(WHAT TO PRODUCE): Go through the data from its first line and retype each line, stopping once the line containing "Click the zoom" has been retyped.

[Pixel coordinate grounding data]

▼▼▼

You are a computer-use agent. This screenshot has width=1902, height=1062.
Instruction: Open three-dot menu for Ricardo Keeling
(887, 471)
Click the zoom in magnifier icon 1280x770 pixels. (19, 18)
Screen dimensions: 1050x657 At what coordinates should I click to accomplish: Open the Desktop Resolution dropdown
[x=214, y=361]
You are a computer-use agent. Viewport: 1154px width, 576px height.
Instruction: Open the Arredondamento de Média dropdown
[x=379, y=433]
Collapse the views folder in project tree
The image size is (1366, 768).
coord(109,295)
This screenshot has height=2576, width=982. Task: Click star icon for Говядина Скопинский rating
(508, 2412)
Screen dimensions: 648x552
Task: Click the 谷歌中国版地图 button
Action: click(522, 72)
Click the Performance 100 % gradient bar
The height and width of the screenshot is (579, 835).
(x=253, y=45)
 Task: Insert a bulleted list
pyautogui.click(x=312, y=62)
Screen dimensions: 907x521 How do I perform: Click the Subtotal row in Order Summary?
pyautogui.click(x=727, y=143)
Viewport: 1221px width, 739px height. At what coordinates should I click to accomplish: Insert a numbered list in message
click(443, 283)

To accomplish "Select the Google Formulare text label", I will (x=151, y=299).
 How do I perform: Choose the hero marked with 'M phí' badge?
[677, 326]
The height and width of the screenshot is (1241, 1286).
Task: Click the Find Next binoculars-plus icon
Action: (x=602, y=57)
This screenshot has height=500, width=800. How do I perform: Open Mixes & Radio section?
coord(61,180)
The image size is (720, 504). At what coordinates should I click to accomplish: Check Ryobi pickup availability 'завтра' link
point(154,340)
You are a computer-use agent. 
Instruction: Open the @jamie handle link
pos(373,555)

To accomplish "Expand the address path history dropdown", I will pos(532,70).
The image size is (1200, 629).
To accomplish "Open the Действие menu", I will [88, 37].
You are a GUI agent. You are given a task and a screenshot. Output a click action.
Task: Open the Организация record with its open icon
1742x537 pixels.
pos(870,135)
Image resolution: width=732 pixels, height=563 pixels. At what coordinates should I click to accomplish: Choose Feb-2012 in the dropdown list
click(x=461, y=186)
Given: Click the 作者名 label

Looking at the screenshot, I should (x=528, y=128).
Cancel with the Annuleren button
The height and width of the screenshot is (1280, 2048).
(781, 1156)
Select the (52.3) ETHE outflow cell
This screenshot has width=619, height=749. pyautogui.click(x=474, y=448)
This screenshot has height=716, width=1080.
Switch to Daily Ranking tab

▲▲▲

(EXERCISE OUTPUT):
You are a computer-use agent. This screenshot has width=1902, height=1062.
Instruction: Open three-dot menu for Ricardo Keeling
(887, 471)
Click the zoom in magnifier icon 1280x770 pixels. (19, 18)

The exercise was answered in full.